Immigration specialist and lawyer Julian Pokroy says the effect of all that “precipitated incredible shortages in some spheres. This crisis is compounded by the fact SA loses so many of its bright young graduates of all races – not just white – to other countries (which offer higher salaries and global opportunities in scarce fields).”

While Manpower SA’s latest survey (2011) confirms 14% of this country’s businesses are struggling to fill key positions, Adcorp’s research pegs the total number of vacant positions for high skilled workers at 829 800. These include a range of occupations such as senior management, the professions (medicine, engineering, accounting and law), technical occupations (specialised technicians and artisans) and agriculture.

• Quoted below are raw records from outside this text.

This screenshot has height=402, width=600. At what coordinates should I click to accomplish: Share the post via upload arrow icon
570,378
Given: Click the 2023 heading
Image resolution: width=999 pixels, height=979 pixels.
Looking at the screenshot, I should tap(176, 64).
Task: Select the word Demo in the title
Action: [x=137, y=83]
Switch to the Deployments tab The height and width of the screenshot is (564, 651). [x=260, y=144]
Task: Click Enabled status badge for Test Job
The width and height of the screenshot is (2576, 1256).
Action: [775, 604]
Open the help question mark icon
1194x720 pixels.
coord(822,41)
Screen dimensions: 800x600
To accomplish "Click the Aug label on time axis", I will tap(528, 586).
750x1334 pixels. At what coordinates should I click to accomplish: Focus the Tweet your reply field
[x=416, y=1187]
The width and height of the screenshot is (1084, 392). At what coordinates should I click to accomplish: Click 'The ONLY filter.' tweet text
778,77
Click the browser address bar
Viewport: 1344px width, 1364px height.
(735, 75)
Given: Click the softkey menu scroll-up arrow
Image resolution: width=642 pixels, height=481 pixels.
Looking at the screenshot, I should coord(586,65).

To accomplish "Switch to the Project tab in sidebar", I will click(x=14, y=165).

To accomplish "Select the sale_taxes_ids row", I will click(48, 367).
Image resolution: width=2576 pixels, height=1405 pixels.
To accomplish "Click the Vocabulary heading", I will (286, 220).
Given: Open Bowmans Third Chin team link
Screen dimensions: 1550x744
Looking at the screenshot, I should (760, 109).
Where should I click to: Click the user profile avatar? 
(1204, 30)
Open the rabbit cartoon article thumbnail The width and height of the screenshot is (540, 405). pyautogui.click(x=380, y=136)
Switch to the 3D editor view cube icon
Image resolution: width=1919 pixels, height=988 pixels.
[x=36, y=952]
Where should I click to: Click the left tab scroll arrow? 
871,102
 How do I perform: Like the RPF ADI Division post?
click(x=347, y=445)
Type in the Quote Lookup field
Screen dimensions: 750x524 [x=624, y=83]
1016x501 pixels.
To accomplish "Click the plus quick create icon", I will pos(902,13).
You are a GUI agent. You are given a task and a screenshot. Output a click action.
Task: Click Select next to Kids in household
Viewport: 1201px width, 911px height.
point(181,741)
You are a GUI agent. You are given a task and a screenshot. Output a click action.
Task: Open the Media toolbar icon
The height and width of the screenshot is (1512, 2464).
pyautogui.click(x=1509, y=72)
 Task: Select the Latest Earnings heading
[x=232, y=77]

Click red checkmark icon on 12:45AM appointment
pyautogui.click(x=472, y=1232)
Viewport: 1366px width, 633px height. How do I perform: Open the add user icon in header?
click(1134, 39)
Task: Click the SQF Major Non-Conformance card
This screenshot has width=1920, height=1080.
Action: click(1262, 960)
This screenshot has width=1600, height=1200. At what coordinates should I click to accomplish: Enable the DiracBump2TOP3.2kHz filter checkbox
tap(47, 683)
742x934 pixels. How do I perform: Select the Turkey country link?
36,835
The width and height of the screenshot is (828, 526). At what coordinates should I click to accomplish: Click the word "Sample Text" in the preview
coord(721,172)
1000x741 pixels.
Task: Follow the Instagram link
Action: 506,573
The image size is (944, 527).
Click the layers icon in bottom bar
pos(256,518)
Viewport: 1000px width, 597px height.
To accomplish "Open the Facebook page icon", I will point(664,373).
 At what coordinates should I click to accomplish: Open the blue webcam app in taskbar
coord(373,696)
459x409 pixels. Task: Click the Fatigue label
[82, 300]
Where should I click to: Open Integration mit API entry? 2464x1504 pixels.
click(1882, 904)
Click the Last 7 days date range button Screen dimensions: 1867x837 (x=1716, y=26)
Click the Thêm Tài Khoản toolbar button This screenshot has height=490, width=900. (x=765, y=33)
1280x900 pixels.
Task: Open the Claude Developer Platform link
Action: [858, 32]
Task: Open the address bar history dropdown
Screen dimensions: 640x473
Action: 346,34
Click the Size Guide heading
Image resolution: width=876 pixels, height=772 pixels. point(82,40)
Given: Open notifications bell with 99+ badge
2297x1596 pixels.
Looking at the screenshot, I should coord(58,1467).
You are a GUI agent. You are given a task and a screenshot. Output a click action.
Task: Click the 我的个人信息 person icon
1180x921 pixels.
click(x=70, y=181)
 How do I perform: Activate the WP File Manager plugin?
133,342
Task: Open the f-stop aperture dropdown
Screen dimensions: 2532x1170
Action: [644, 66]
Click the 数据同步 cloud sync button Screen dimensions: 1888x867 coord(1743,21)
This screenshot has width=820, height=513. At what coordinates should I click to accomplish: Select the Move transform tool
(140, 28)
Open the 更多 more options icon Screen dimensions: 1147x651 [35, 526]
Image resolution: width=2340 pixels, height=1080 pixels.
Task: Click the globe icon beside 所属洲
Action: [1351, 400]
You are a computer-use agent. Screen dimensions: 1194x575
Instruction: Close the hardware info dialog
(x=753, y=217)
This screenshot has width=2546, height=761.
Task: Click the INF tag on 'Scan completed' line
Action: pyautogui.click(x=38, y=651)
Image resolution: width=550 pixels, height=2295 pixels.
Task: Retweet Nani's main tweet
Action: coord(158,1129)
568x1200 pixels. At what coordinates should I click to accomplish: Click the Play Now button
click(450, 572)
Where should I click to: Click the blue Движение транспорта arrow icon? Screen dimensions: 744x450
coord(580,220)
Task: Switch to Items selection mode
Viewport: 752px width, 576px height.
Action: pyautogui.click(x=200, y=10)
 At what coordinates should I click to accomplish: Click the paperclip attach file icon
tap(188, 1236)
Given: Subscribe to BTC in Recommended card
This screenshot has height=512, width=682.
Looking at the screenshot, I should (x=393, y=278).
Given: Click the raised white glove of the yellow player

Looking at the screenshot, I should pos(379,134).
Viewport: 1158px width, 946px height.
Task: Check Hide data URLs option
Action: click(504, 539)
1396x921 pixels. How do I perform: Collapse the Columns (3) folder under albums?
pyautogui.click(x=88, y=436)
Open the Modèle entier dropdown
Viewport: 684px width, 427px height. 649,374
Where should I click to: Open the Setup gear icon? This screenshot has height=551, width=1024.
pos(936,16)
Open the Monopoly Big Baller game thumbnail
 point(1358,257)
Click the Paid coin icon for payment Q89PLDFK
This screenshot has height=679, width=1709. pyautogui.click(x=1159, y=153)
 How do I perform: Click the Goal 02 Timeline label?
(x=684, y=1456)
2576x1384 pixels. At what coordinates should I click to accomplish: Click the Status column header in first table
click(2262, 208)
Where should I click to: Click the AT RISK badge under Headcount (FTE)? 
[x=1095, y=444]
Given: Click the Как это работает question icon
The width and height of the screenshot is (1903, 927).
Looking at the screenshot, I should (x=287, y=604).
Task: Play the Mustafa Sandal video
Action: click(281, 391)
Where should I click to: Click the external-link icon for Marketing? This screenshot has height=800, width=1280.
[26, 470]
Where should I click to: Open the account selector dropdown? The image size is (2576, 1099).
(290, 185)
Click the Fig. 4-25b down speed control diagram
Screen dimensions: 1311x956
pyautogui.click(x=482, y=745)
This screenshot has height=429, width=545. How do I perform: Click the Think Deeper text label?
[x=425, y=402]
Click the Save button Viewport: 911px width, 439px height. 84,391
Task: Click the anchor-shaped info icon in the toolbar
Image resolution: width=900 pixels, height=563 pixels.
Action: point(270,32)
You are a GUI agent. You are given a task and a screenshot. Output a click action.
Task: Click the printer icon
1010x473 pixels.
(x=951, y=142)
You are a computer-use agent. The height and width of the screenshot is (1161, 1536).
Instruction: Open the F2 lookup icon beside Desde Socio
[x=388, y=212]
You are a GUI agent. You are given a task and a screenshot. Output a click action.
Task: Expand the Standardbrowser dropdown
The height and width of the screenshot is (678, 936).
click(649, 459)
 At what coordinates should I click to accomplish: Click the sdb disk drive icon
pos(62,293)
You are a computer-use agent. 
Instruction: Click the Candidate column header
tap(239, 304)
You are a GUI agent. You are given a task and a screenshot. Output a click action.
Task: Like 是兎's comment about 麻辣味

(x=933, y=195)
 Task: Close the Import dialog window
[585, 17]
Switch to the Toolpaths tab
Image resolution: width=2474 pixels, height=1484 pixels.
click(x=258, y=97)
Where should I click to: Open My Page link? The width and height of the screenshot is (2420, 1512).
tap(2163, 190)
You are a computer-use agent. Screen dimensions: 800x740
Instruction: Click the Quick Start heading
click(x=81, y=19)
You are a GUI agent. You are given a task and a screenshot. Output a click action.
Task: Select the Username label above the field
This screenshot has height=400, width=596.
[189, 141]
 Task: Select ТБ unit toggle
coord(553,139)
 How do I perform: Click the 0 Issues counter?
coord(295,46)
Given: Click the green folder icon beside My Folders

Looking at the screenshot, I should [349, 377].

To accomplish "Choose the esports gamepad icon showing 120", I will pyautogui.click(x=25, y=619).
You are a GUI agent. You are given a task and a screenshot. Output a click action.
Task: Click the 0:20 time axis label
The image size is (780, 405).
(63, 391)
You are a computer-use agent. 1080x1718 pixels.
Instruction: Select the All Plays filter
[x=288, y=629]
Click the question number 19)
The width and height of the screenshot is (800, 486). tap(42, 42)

The Colleges of Medicine of SA (CMSA) says this country has around 5 000 specialists: it needs 13 000. It has 13 000 general practitioners but needs another 20 000. The SA Paediatric Association says there’s one paediatric surgeon for every 1,75m South Africans. There’s also the reality that newly qualified South African GPs who want to specialise battle to find funded registrar posts at training hospitals. The fact that 1 400 registrar posts have remained unfunded and vacant for the past decade means GPs often have no choice but to go overseas to specialise.

But even if Government had already got its (primary, secondary and tertiary) education and skills development systems in sync so these systems were in a position to start producing the skills required – especially high-level skills – it would take years before SA’s economy began reaping the benefits of that turnaround.

Government acknowledges skills gaps need to be filled immediately by making it easier for companies to hire critical skills. But it seems changes to SA’s immigration laws will, if implemented, make it much harder to hire a foreigner. The Immigration Amendment Bill – which has been approved by Parliament’s National Assembly and which is currently before the National Council of Provinces – aims to fuse various work permits previously available to foreigners into one: the critical skills permit. Government will decide if the overseas applicant wanting to come to SA to look for work or take up a position here has skills that are indeed part of its critical skills list. Government will also decide what skills are on that critical list.

“The private sector, which is the biggest employer of people with those scarce skills and which is in tune with what skills are required, will have no say as to what skills are on this list. The list will be compiled by a bureaucrat,” says Pokroy.

The amendments will give Government more say in whether offshore investors or foreign nationals receive business or corporate permits. The business permit will only be issued if the venture the applicant wants to set up or invest in is in line with sectors Government deems to be central to job creation.

The corporate work permit, which was previously issued to companies wanting to bring in many employees from overseas, will, according to the amendments, also be aligned with the critical skills list. For example, SA’s large mining companies could previously apply for a substantial number of permits for a group of employees it needed to bring in. Under the amended legislation they will have to justify each permit on a case by case basis.

Home Affairs Minister Nkosazana Dlamini-Zuma acknowledges the value of immigration and its contribution to economic prosperity but she defends the changes to SA’s immigration law, saying it will simplify the recruitment of scarce skills and tighten loopholes.

Pokroy understands the need to tighten up a system that was – thanks to improper implementation and monitoring – open to abuse in the past but says the new regime is effectively an attempt to “bureaucratically dictate” to business and industry.

While that will further insulate skilled South Africans from any global competition, Government has questions to answer about its inability to ensure policies and laws are consistent with the national vision of employment and economic growth.